R – É porque… Olha só… Eu tenho a máquina pra distribuir o produto, pra vender, em volume, não é isso?. E você tem a fonte, nós vamos fazer um casadinho nisso aí.
G – Você podia levantar pra mim, mais ou menos quanto você quer… Porque aí eu já adianto para ele. Porque ele deve vir aqui na semana que vem, o chinezinho…

Obras – fantasmas

Ao mesmo tempo que ataca Garotinho, Guilherme Freire não cuida da sua retaguarda. A ficha do empresário é extensa na Justiça Federal do Rio. Ele é réu em 17 ações de execução fiscal e duas ações penais, que vão de 1995 a 2000. Entre os autores estão o INSS, a União, o Ministério Público Federal e a Fazenda Nacional. Numa delas, movida pelo MP, Guilherme e sua mulher, Rosana, foram condenados por emissão de notas frias que permitiram à empreiteira Tucum, da qual eram donos e gerentes, sonegar cerca de R$ 700 mil. Na sentença, a juíza Daniela Milanez, da 1º Vara da Fazenda de Campos (RJ), diz que “os réus possuem situação financeira bem cômoda, uma vez que residem em um dos endereços mais nobres do Rio de Janeiro e são proprietários rurais. Demonstra-se, então, que a sonegação não foi por falta de recursos, mas, ao contrário, para o enriquecimento de ambos”. Fundada em 1986, a Tucum chegou a funcionar com 300 empregados e a faturar cerca de US$ 500 mil mensais, quantia garantida pelas inúmeras licitações vencidas na Prefeitura de Campos durante as gestões de Garotinho (1989-1992) e de Sérgio Mendes (1993-1996), primo de Guilherme e ex-afilhado político do presidenciável.

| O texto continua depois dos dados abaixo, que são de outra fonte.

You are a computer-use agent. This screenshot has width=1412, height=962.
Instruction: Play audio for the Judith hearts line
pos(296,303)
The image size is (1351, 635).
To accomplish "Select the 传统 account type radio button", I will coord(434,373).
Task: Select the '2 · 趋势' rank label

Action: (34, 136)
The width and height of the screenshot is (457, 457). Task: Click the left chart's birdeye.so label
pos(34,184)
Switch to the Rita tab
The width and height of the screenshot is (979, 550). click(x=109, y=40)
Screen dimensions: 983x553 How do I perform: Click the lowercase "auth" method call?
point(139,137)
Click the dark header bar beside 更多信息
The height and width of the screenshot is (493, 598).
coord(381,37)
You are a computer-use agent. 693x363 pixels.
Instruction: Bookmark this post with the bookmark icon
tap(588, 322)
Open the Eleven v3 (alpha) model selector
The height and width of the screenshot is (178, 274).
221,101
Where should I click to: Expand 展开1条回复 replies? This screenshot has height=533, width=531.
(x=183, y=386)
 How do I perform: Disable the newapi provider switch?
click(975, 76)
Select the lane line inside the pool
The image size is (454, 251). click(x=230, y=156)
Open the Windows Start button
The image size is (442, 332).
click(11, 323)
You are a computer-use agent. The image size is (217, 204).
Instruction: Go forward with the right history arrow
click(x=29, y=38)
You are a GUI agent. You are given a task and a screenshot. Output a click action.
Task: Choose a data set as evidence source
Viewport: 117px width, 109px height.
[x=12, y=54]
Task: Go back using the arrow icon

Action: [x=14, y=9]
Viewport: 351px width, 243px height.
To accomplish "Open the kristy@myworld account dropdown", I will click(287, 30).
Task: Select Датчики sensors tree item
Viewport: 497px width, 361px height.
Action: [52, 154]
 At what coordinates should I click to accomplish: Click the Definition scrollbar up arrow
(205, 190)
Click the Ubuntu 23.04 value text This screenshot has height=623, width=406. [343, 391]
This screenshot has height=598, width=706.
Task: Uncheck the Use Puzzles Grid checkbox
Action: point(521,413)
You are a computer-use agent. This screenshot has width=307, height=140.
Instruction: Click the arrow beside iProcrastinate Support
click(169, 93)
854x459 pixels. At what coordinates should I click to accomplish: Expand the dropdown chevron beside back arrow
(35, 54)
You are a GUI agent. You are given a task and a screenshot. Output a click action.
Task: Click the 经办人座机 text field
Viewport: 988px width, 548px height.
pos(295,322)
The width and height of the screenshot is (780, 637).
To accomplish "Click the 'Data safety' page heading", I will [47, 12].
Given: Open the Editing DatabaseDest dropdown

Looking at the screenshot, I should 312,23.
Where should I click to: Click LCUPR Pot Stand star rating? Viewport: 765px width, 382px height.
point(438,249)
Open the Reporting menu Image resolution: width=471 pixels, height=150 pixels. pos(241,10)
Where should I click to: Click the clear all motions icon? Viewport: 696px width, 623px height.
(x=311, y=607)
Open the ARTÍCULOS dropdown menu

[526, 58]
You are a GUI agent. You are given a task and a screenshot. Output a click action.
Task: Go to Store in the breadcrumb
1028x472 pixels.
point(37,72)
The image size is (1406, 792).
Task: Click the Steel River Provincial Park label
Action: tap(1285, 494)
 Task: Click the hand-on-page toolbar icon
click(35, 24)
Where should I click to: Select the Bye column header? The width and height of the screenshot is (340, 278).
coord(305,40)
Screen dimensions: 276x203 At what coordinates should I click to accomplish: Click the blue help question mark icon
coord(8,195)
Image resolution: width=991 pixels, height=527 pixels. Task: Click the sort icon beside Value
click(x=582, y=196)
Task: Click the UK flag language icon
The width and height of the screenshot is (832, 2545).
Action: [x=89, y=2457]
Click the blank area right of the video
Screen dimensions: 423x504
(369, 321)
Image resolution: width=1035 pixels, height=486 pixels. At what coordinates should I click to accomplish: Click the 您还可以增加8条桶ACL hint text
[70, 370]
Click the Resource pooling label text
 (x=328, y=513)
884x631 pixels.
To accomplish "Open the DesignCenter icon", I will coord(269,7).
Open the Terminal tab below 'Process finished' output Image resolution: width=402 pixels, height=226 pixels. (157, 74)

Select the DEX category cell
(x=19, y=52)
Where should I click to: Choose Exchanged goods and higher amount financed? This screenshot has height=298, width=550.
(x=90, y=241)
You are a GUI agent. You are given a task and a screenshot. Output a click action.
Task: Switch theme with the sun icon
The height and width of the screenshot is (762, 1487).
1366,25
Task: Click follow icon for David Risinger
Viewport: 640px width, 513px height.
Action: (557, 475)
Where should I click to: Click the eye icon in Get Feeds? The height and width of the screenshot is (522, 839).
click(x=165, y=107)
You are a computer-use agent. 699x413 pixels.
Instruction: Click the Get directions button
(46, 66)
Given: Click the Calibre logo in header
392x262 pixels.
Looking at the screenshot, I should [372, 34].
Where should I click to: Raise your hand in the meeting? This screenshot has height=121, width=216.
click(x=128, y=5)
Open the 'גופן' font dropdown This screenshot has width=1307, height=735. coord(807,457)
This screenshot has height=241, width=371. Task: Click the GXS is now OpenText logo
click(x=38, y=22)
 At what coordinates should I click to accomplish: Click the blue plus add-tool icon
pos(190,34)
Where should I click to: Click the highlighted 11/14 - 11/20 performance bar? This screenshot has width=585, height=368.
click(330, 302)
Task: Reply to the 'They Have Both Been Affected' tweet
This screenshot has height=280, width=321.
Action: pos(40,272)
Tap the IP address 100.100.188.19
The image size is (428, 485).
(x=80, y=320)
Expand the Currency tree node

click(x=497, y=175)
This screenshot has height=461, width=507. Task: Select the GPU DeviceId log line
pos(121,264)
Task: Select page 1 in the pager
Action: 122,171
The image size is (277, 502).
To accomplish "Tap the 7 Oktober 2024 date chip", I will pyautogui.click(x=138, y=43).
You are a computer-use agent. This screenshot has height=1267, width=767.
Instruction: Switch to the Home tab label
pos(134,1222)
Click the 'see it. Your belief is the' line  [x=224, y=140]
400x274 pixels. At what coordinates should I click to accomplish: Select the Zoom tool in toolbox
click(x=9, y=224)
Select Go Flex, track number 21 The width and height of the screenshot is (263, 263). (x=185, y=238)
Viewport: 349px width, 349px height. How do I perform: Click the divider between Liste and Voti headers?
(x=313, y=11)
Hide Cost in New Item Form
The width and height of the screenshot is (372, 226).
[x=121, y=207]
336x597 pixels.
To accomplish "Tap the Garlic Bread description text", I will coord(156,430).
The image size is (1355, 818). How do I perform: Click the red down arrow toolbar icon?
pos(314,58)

A briga entre Guilherme e o ex-governador é antiga. Segundo Garotinho, a inimizade teria começado quando assumiu pela segunda vez a administração de Campos, em 1997. Ele diz ter descoberto uma série de irregularidades cometidas pela gestão anterior, entre elas o pagamento de R$ 1,4 milhão à Tucum por obras não realizadas – e os 18 contratos correspondentes sumiram da Secretaria da Fazenda. Desde então, afirma o ex-governador, a empresa foi impedida de participar das licitações municipais. De fato, uma CPI da Câmara e uma investigação realizada pelo Tribunal de Contas do Rio a pedido da prefeitura, ambas em 1997, confirmaram as suspeitas de fraudes que envolviam Sérgio Mendes e Guilherme Freire.